WASHINGTON, May 31, 2017 - There’s a growing concern among some U.S. lawmakers and food manufacturers that they’ll see the price of sugar – and the food it’s made with – go up if the sugar refining industry gets what it is demanding from Mexico.
A group of 51 House members has signed onto a letter to Commerce Secretary Wilbur Ross not to go through with some proposals to regulate Mexican sugar imports. The letter, spearheaded by Reps. Danny Davis, D-Ill., and Charles Dent, D-Pa., urges Ross not to consider raising the floor price for raw and refined sugar and funneling some raw sugar imports directly to specific refiners.
“Our candy makers, food processors and soft drink makers – all these people use great quantities of sugar,” Davis told Agri-Pulse. “Their products – some of it – is practically all sugar. For us and our constituents, if sugar prices are too high to use these products, that’s going to have a negative effect on their businesses. I’ve had candy makers go out of business or move away, which has resulted in a loss of jobs in the area.”
Ten senators, in a separate letter, also urged Ross not to push up prices through a new sugar trade deal with Mexico.
“The suspension agreements between the United States and Mexico impose a price floor on imported sugar that is significantly higher than the guaranteed price for domestic sugar,” the senators wrote. “While this policy benefits U.S. sugar growers and refiners, it harms American consumers, who are forced to pay higher prices at the grocery store.”
The U.S. and Mexico have been in talks for months, trying to renegotiate a “suspension agreement” that limits Mexican sugar exports to the U.S. in return for the U.S. not imposing steep antidumping and countervailing duties on Mexican sugar.
Under the current suspension agreement, Mexico is allowed to export up to 53 percent of its sugar as refined product, but U.S. refiners have accused the country of going beyond that limit. So, the U.S. is now demanding that the limit on refined sugar be lowered to just 15 percent, with the remaining 85 percent mandated to be raw.
On May 1, U.S. Commerce Secretary Wilbur Ross announced that the talks had failed and the two countries were at an impasse. He also said that if an agreement was not reached by June 5, the U.S. would activate the duties, essentially cutting off sugar trade with Mexico.
That would be a big mistake, the lawmakers and food industry argue, but so would a new suspension agreement that only takes into account the needs of the U.S. sugar sector and not the food industry.
U.S. sugar refiners, most of whom are represented by the American Sugar Alliance, have not released details of their proposals for what they would like to see in the new suspension agreement, but representatives of the U.S. sugar-using companies say that they and the lawmakers who wrote the letter have seen the details.
The lawmakers stressed that while they understand the desire of refiners to see more imports be in the form of raw sugar as opposed to refined, they are strongly opposed to other proposals.
“While a higher level of raw sugar should be required in the agreements, this must be done without the government picking winners and losers among private companies, so an improved set of agreements should ensure fair competition and not effectively limit shipments to only certain cane refineries,” they said in the letter. “The 2014 farm bill established price support levels for both raw and refined sugar, and Congress has taken no action to authorize the
Administration to increase these support levels, so improved suspension agreements should avoid any reference prices that effectively support U.S. sugar prices significantly above levels debated and approved by Congress, and in no case should reference prices be increased from their levels in the existing suspension agreements.”
The proposals the lawmakers are talking about in the letter originated from U.S. refiners, according to food and candy processing sources.

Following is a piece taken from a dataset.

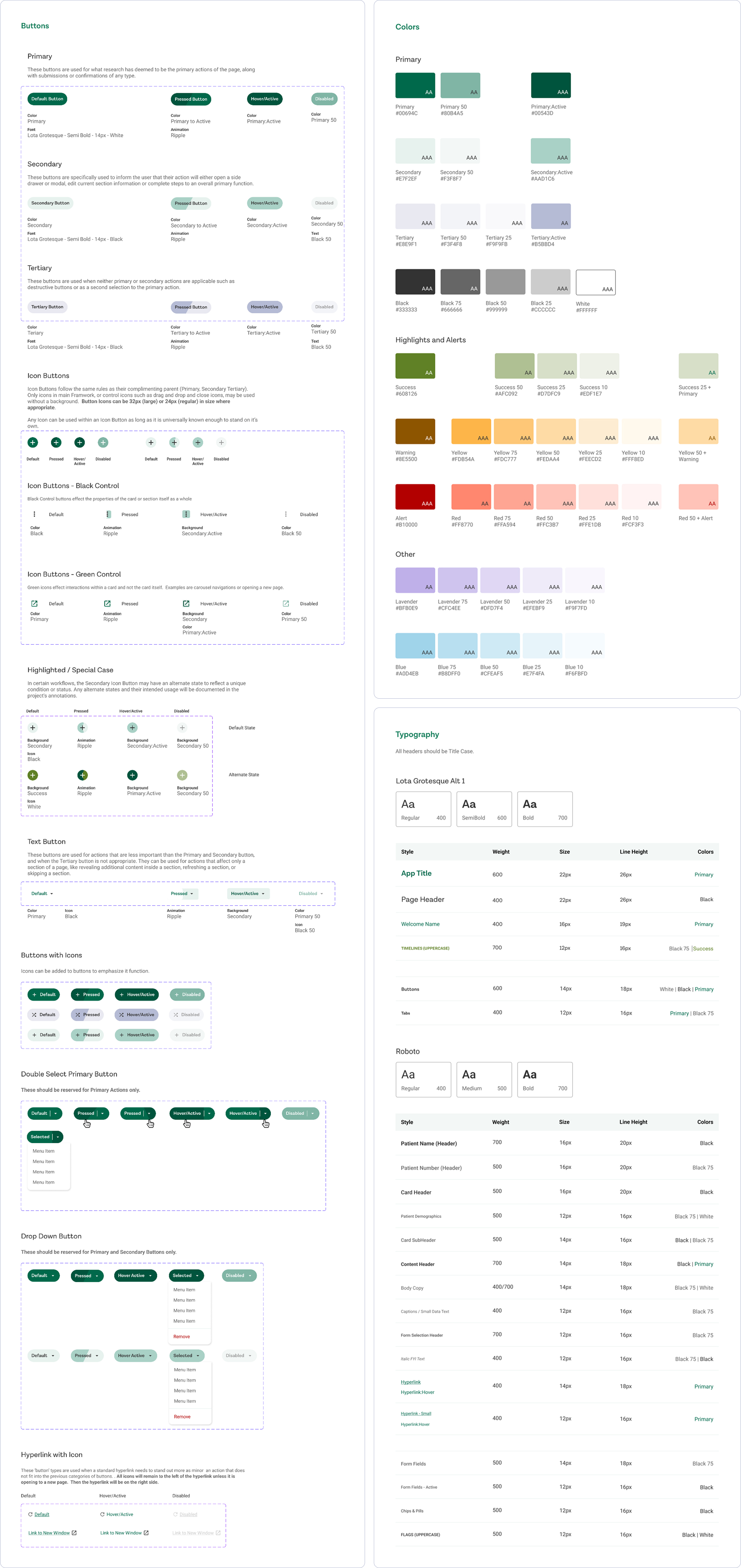Click the tertiary shuffle-icon Default button

[x=43, y=1015]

A spokesperson for the American Sugar Alliance said the group was unable to comment. A spokesman for the U.S. Commerce Department declined to discuss details.
“The details of the discussions between Commerce and the Mexican government and industry are not public, but Secretary Ross remains hopeful that a negotiated solution can be reached,” the spokesman said.

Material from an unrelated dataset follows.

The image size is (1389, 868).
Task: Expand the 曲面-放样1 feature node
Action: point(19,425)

Davis and the other lawmakers told Ross that they strongly urge him to “consult with, and take into account the interests of, the companies that make food products and beverages using sugar. … These bilateral negotiations should not be an excuse for the U.S. sugar lobby to extract yet more benefits from its customers through market manipulation that flies in the face of open and fair competition.”
Separately, food industry sources say they are worried that Commerce is considering a proposal to decrease the mandatory polarity (or purity) level of sugar imports from Mexico. That level is now set at 99.5 percent, but if it were lowered to a proposed 99.2 percent, that would make it hard for Mexico to comply with.
What it would do is assure that the sugar coming in from Mexico would need to be refined and thus provide business for U.S. refiners. Sugar that is already refined or even partially refined can often bypass refineries and go straight to food manufacturers.
“The reason the (suspension agreement) came to renegotiation was that the traditional sugar refiners were getting insufficient raw sugar to operate their plants sufficiently,” a food and candy industry representative said. “It is the belief of the lawmakers who signed that letter that much of what’s on the (negotiating) table has nothing to do with the original problem.”